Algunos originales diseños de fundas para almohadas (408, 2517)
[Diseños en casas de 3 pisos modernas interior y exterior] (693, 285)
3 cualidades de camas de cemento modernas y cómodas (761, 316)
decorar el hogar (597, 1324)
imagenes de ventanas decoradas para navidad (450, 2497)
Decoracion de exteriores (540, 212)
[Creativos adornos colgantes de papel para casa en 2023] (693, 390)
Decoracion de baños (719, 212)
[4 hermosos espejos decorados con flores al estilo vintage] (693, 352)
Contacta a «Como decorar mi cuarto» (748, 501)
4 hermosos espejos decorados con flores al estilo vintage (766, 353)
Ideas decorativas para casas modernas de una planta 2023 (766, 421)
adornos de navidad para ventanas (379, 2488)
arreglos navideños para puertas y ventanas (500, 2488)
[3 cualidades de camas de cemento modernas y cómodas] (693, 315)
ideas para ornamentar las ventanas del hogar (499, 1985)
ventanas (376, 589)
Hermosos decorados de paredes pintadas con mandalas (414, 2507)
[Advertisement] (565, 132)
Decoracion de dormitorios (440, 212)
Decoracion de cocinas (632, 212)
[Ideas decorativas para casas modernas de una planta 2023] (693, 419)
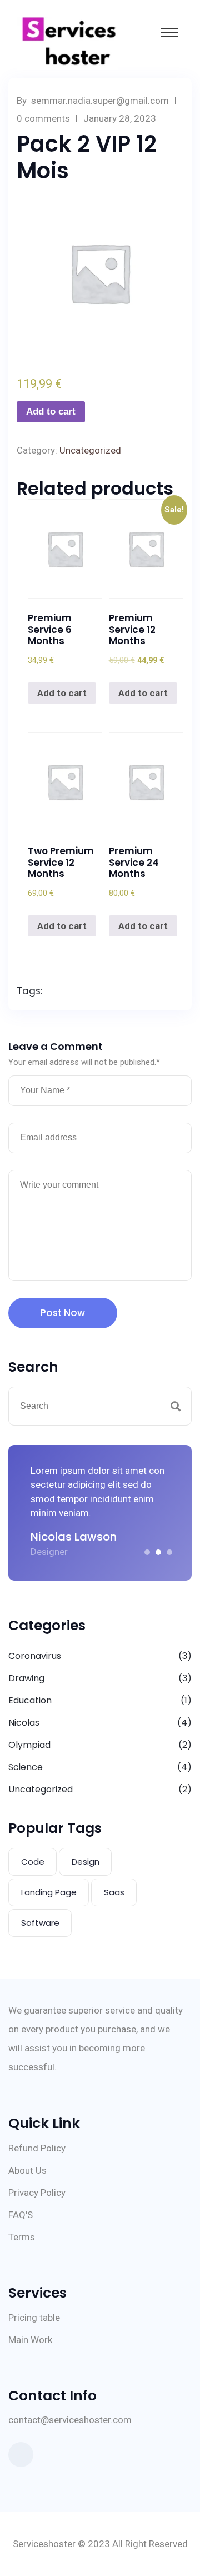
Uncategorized (90, 450)
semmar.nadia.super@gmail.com (100, 100)
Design (85, 1861)
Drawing (26, 1678)
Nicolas (23, 1722)
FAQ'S (20, 2214)
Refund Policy (37, 2148)
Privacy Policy (37, 2192)
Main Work (30, 2339)
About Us (27, 2170)
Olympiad (29, 1744)
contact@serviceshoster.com (70, 2419)
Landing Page (49, 1892)
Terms (21, 2237)
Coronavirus (34, 1656)
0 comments (43, 118)
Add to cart (51, 411)
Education (30, 1700)
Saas (114, 1892)
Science (25, 1767)
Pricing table (34, 2317)
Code (32, 1861)
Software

------------------------------

__EXERCISE DETAILS__.
Count how many lines of the material hold the string "ventanas". Give the number and nothing more.

__ANSWER SPACE__.
5